Les députés ont par ailleurs voté la prolongation jusqu’à 2030 (au lieu de 2026) de l’exonération de la TGAP sur les déchets « générés à Mayotte ». Il s’agit notamment de faciliter le traitement des déchets générés par le cyclone Chido.

Conseil cadial

Enfin, notons que les députés ont adopté un dispositif qui pourrait continuer à faire débat, comme cela a déjà été le cas en commission. Il s’agit de l’instauration, de façon institutionnalisée, d’un « conseil cadial »  composé de 17 cadis désignés par chaque commune. Les cadis, pour mémoire, sont des juges de paix dans la religion musulmane, chargés notamment de trancher les conflits civils.

L’amendement adopté par la commission, sur proposition de la députée mahoraise Estelle Youssouffa, dispose que la future « assemblée de Mayotte », qui sera à la fois conseil départemental et régional, sera « assistée »  d’un conseil cadial, et notamment que « tout projet ou proposition de délibération de l’assemblée de Mayotte emportant des conséquences sur les traditions mahoraises ou relatif à la médiation sociale est soumis à l’avis préalable du conseil cadial ». 

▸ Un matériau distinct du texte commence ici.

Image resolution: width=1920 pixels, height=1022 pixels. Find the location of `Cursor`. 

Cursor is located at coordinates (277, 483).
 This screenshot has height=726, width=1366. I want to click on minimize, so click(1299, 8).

Même s’il est précisé dans le texte que les membres de ce conseil ne seront pas rémunérés par l’État ou la collectivité, l’institutionnalisation de ce conseil pose forcément des questions sur le terrain de la laïcité et de la séparation de l’Église et de l’État. Ces questions ont été posées par un certain nombre de députés de gauche, en commission. Estelle Youssouffa a répondu que les autorités musulmanes de l’île n’ont « jamais remis en question la laïcité »  et que les cadis « ont toujours été au côté de la République pour permettre à Mayotte d’avancer » , soulignant notamment le rôle qu’ils ont joué lors des campagnes de vaccination. Philippe Gosselin (LR) a également affirmé que « le rôle des cadis n’est plus religieux » , ajoutant « en tout cas pas de façon officielle ». Ce débat reviendra certainement en séance publique, à partir de ce soir. 

L’examen de ce texte doit durer jusqu’au 1er juillet. Quelque 680 amendements ont été déposés.